Choose artists for relevance, not fame. The best choice is a practitioner whose concerns, methods or visual language connect to your concept, even if they are not famous. If your work is about layered memory, an artist who builds translucent layers is more useful than a celebrated painter with no link to your idea. A tight, relevant connection produces real influence; a loose one produces a paragraph that could be cut without affecting your art at all.
The core skill is extraction. When you study a work, do not stop at admiring it; identify the specific thing you can use. Is it a way of cropping that creates tension? A restricted palette that unifies a busy surface? A use of negative space, a mark quality, a method of building texture? Name the strategy precisely, because a precise strategy can be transferred, while a vague impression cannot. Extraction turns looking into learning.
Then test the extracted strategy in your own studies. This is the step that converts research into influence. If you admired an artist's high-contrast cropping, make a quick study cropping your own subject the same way and evaluate whether it serves your concept. The strategy might work, fail, or need adapting, and any of those outcomes is genuine development.

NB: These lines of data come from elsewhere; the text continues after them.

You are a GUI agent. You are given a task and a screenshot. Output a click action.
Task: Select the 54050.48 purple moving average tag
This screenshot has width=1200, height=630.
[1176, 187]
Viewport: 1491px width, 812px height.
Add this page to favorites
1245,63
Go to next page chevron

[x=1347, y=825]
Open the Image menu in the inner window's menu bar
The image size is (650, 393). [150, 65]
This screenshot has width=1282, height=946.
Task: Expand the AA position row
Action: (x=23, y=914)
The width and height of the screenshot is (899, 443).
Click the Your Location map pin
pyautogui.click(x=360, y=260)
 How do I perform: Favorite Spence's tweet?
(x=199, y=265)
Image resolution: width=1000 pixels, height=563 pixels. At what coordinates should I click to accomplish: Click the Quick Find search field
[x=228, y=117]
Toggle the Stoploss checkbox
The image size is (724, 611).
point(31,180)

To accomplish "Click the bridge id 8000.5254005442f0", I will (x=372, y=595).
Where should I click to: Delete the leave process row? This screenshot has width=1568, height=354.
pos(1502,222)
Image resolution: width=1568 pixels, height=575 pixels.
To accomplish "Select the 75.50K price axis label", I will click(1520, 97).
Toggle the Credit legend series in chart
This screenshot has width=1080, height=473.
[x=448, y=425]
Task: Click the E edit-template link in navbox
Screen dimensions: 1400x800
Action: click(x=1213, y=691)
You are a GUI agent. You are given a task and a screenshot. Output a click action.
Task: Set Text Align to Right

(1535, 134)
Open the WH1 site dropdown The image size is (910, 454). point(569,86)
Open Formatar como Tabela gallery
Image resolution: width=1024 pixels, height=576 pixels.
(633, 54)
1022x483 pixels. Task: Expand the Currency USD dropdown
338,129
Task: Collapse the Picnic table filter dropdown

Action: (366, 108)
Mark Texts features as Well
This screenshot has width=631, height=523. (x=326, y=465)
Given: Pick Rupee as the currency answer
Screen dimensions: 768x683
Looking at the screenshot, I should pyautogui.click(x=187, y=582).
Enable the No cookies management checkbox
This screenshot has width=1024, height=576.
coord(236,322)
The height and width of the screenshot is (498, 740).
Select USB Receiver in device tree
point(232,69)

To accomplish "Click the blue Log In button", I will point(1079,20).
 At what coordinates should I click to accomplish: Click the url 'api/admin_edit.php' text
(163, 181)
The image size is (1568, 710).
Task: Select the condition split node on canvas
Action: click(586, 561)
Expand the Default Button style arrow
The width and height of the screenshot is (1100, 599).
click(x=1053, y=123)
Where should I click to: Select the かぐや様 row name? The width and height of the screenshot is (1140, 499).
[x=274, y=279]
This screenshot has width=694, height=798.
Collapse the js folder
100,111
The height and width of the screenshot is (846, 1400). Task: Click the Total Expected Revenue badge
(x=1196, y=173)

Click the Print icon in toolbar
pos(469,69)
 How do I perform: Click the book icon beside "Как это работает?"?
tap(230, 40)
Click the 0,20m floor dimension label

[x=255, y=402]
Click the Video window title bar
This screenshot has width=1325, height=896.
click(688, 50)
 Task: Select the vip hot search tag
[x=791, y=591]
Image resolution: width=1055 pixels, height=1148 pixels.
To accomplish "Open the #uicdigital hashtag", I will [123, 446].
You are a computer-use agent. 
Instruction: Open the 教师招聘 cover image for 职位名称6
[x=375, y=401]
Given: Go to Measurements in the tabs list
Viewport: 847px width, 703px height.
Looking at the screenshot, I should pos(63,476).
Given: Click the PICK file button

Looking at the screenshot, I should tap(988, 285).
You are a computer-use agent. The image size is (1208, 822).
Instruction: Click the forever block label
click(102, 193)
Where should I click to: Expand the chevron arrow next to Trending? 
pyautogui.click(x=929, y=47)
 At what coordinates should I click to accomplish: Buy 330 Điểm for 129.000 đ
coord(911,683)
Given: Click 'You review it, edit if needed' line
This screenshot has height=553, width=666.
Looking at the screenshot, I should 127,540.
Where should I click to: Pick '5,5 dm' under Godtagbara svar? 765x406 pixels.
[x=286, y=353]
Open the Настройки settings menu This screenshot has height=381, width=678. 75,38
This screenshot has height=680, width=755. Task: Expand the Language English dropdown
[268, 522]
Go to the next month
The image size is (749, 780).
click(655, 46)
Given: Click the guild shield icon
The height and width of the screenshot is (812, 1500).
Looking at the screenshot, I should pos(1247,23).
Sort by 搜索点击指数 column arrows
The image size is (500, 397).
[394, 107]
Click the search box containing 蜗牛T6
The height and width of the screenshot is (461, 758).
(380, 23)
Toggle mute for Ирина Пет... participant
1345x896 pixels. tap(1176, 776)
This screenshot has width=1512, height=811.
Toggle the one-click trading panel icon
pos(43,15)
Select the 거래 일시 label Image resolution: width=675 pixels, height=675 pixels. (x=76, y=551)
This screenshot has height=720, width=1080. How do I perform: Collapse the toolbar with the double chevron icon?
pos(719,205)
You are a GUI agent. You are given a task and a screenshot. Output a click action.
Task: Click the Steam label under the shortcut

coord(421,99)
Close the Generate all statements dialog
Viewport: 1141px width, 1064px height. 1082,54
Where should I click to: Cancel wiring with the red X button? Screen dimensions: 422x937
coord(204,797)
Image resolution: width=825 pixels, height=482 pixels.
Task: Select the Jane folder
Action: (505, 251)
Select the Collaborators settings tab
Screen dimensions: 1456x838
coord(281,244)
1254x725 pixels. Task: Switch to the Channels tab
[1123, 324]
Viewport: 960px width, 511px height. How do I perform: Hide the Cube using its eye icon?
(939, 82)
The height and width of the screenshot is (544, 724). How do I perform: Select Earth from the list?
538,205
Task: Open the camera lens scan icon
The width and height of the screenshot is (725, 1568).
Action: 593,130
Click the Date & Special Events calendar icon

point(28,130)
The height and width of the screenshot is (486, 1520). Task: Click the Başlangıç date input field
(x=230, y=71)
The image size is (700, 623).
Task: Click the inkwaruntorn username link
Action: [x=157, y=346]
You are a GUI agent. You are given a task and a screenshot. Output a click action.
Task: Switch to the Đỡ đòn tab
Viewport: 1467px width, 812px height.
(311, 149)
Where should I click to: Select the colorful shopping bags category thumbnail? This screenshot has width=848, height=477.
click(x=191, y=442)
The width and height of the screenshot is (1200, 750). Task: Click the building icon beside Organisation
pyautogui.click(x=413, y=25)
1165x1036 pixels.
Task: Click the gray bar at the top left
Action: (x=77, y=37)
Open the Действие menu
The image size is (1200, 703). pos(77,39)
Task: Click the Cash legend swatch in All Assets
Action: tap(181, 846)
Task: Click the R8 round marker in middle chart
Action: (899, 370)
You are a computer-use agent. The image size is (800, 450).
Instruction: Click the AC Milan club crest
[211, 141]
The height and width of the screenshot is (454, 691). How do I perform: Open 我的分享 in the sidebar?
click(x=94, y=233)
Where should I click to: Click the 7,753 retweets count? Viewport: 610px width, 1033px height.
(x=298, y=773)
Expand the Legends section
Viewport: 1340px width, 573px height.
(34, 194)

Research that never reaches your own hand stays inert; research you test becomes part of your practice.
Context matters too. Understanding why an artist worked as they did, the time, place, ideas or constraints behind the work, often unlocks the choices and helps you judge what is worth borrowing. A technique invented to solve a particular problem may or may not fit your problem. Reading context stops you from copying a surface feature while missing the thinking that made it powerful, which is the difference between imitation and influence.
Acknowledge influence honestly and specifically. The course values clear, credited reference; it does not value disguising borrowing or, worse, copying an artist's image as if it were your own resolution. State what you took and from whom, then show how you adapted it to your concept. Honest acknowledgement actually strengthens your case, because it demonstrates the deliberate, informed decision-making the criteria reward. Hidden borrowing, if detected, undermines the authenticity of the whole folio.
Avoid the two failure modes. The first is the biography dump: dates, life events and a pasted image with no link to your work. The second is the influence with no fingerprint: claiming an artist shaped your work while your studies show nothing of what you supposedly learned. Both break the chain between research and making. A good research entry always closes the loop, naming the strategy, testing it, and showing the result in your own developing work.
Treat each artist study as a tool acquisition. You are not writing a report about someone else; you are mining their practice for something that will make your own artwork stronger, then proving in your studies that you can use it.